_WHAT NEEDS TO BE DONE:_ From the line containing "The image size is (417, 220)." to the last line of the data, both included, transcribe each line exactly, leaving out pictures and adding nothing.

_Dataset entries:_
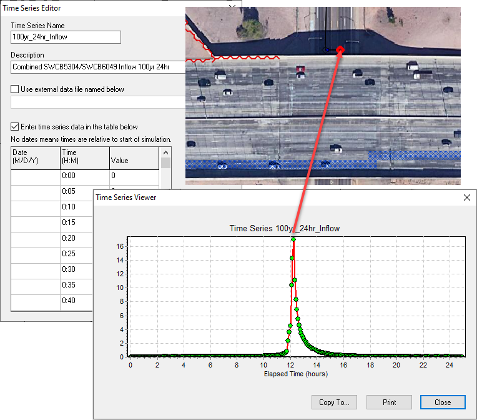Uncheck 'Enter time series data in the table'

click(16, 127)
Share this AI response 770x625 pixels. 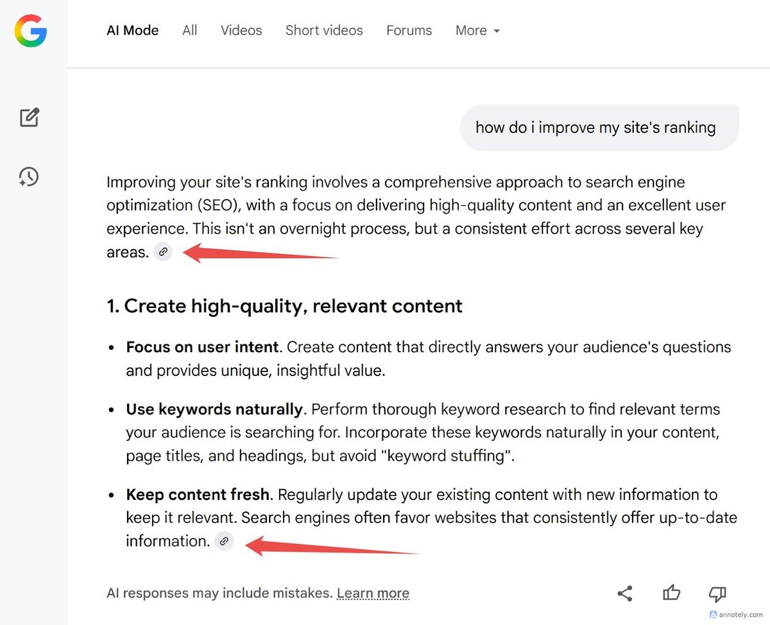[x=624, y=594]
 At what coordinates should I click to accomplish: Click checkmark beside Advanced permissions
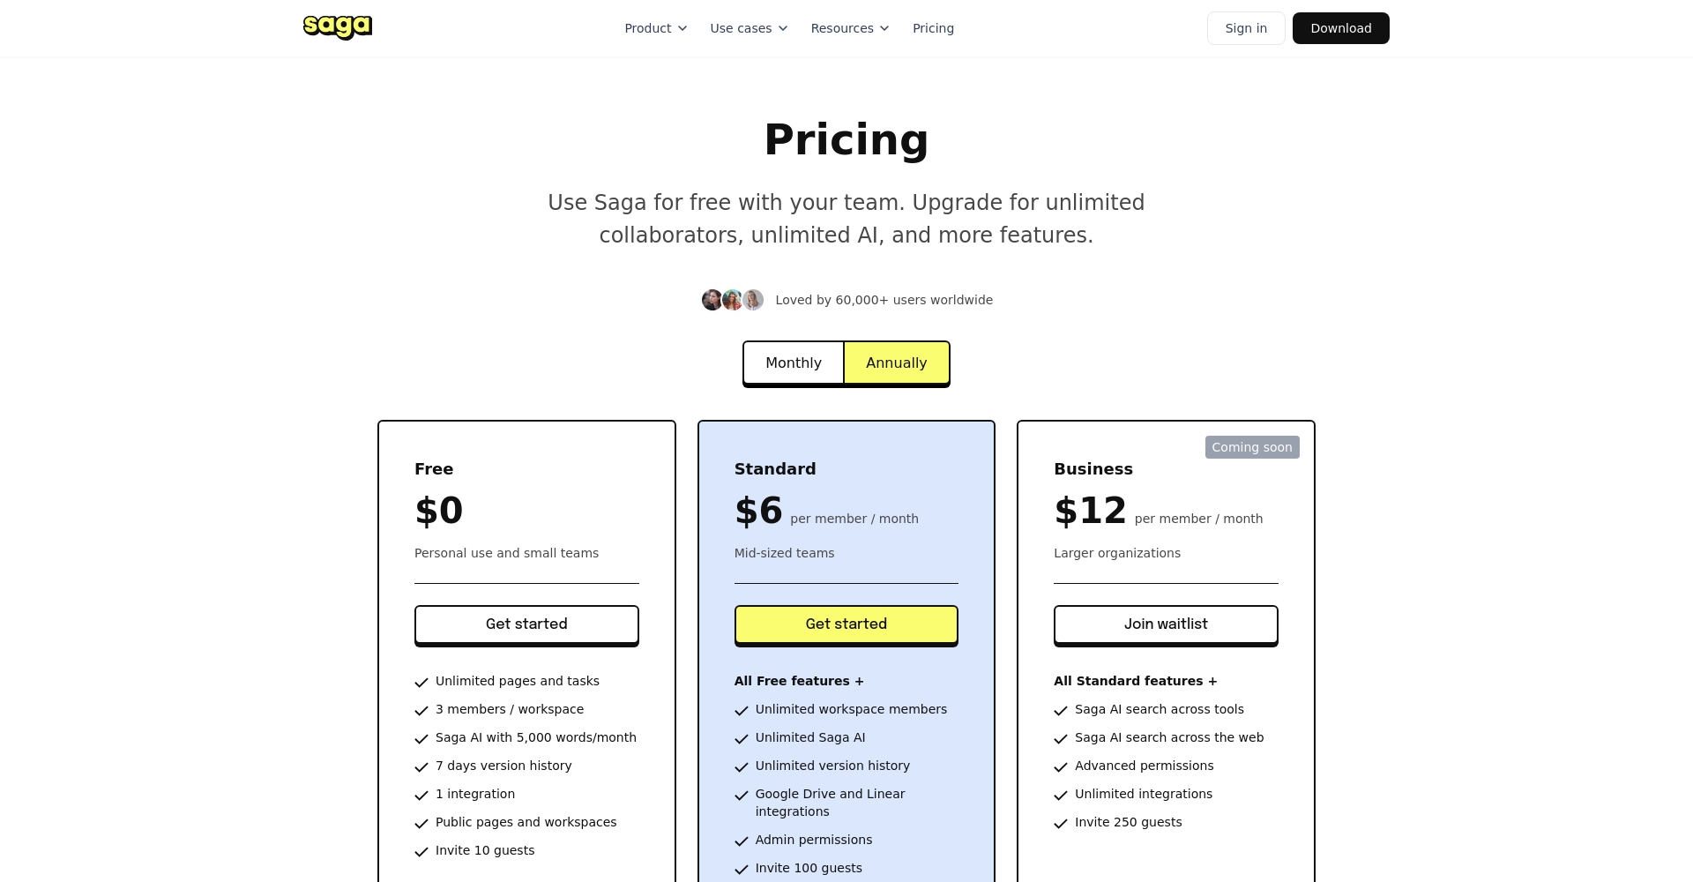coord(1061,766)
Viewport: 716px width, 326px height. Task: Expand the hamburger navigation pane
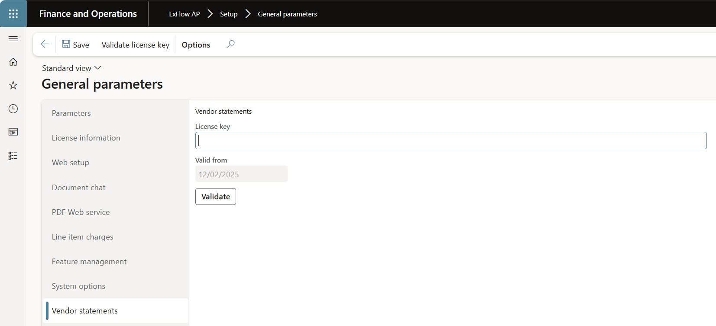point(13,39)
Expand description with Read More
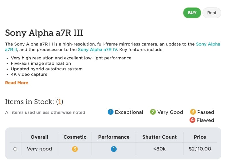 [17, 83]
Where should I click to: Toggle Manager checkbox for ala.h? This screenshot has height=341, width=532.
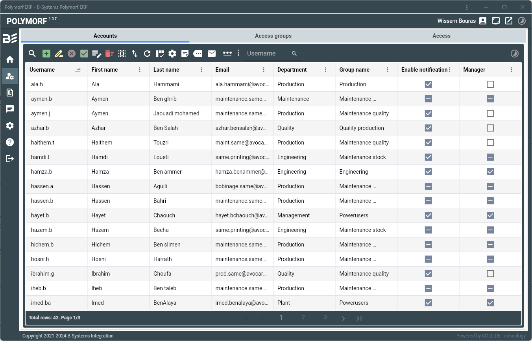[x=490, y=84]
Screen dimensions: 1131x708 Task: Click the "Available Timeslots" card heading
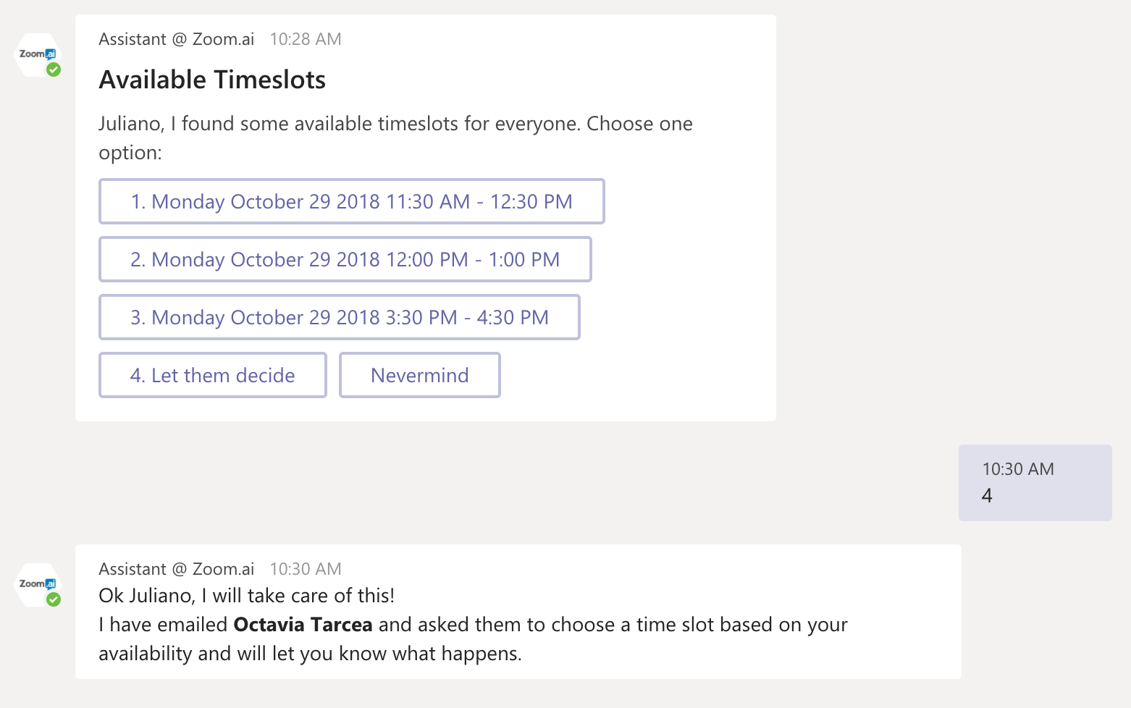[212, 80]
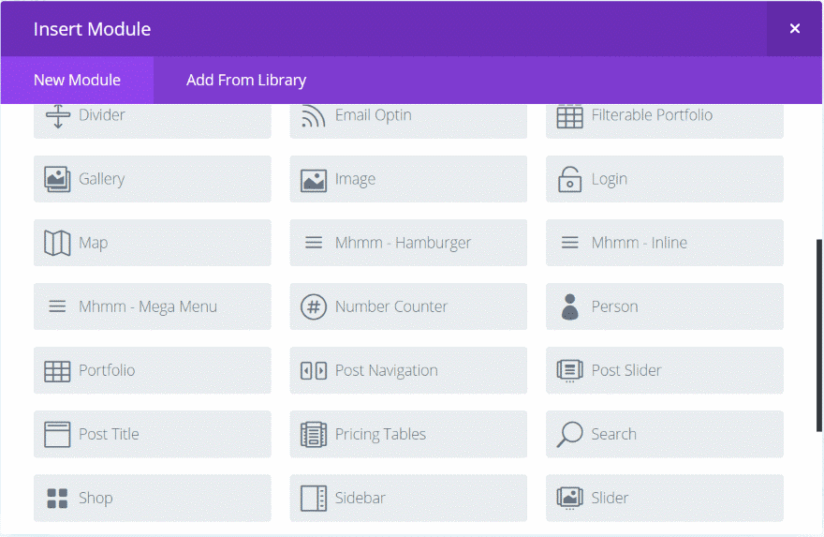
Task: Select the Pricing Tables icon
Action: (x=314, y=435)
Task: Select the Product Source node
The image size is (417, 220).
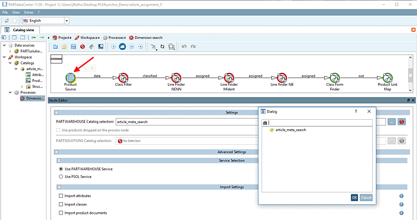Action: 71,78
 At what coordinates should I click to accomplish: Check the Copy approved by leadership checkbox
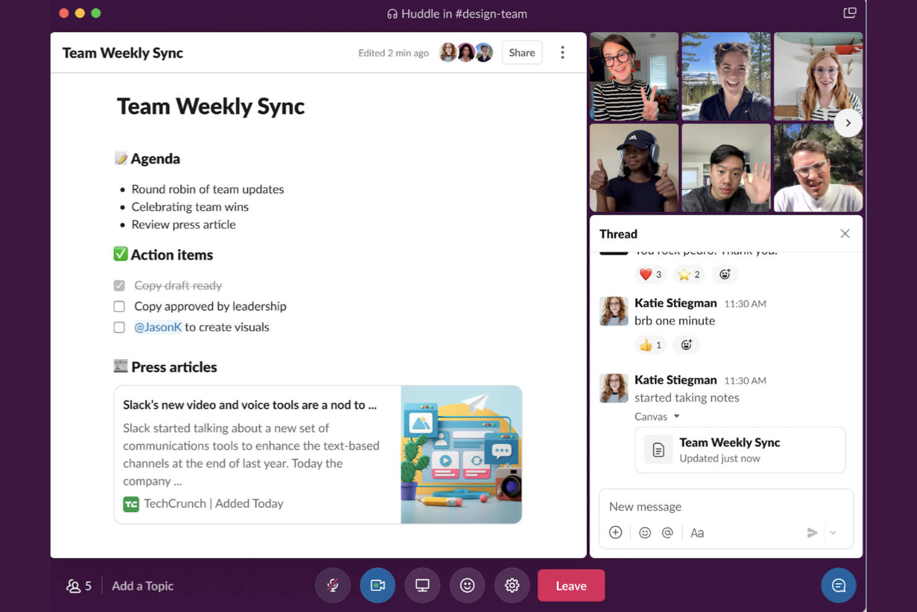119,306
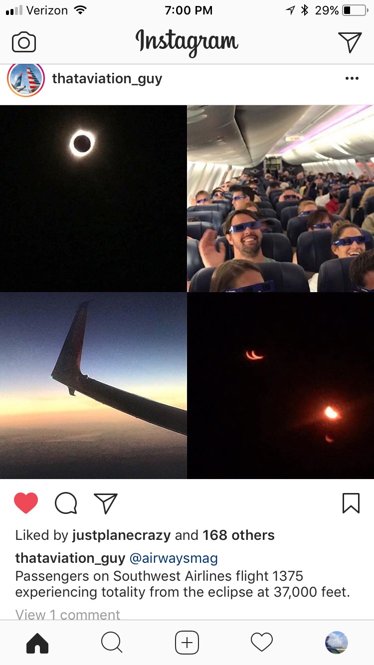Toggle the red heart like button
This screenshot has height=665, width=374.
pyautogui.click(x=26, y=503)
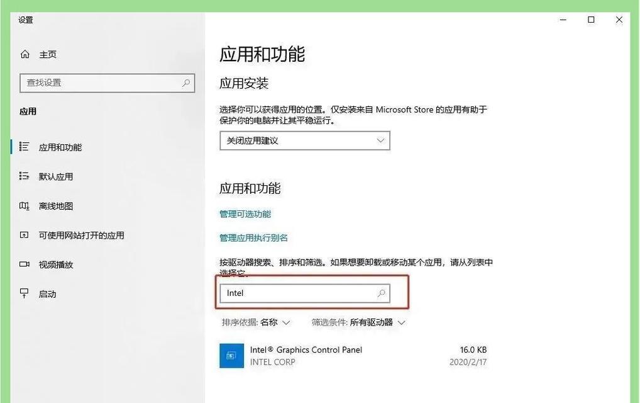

_TASK RESULT:_
The image size is (417, 220).
Action: 71,78
 At what coordinates should I click to accomplish: Check the Copy approved by leadership checkbox
119,306
Toggle the red heart like button
This screenshot has height=665, width=374.
pyautogui.click(x=26, y=503)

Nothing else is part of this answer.